ヨークのヴァイキングが暮らした町が市内の中心部から発掘調査され、その一部を残し、10世紀中頃の町を復原的して公開しているのが先にご紹介したヨルビックヴァイキングセンターである。ここでは発掘調査した資料をそのまま保存し、さらに観光資源として再利用して伝統の保持に活用しているのである。会社組織で運営しているためか、少し入館料は高め(だいたいイギリスの物価は高すぎる!何せ地下鉄が最低で3ポンド=650円だから)だが、中に入ればそれなりに楽しめる。もっとも二度訪れる気になるかというと・・・・?である。私にはただの城壁に過ぎないのだが、本物(もちろん修復が繰り替え荒れているが)の持つ迫力の方が魅力的だった。

(礎石の並ぶ遺跡を見ていると日本のものと大差がない。どこが違うのだろうか?)

 最後に訪れたハドリアヌス長城の東端とその城塞跡はニューカッスル市内にあった。冬期でなければ、汽車やバスを利用して(いや、日本人ならイギリスは日本と同じ左側通行なので国際免許を取ってレンタカーという手もある)、長城を征服できたのだが残念ながら市内の遺跡しか見ることができなかった。
 圧巻は市内を流れるTyne川の北岸NorthShieldに残されたSegedunumの遺跡であった。城壁に取り付く城塞の内部には指揮官の執務した中心建物、兵舎、厩舎、風呂、倉庫などが整然と配置されていた。遺跡整備は日本とさほど変わらない。説明板も特に際だった違いはない。結局違いは見学者の質と量のようだ。展示室にいた解説員によると、年間数え切れないほどの子供達がやって来るという。どうして子供達がやってくるのかまでは聞くことができなかったが、恐らくロンドンと同じ工夫がなされているのであろう。

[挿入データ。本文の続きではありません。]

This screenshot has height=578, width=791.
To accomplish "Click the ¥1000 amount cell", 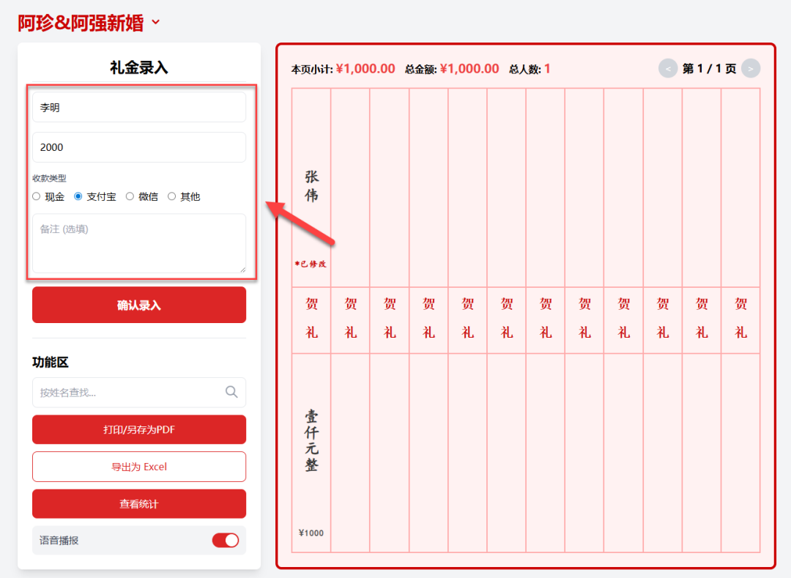I will (311, 533).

(残念ながら冬季休館中で入れなかったSouthshieldのRomanFortMuseamだったが、フェンスの外から垣間見た光景は圧巻だった。是非今度は開館中に中から見たいものだ。)


(Southshieldeの町は避暑地なのだろうか、訪れた時は悪戯小僧がたむろするだけの寂しい町だったが、遺跡からみた北海の光景は往時のローマ兵の気持ちを彷彿とさせてくれた。)

 イギリスの遺跡の保存と活用のキーワードは「美しさと子供達」にあるようだ。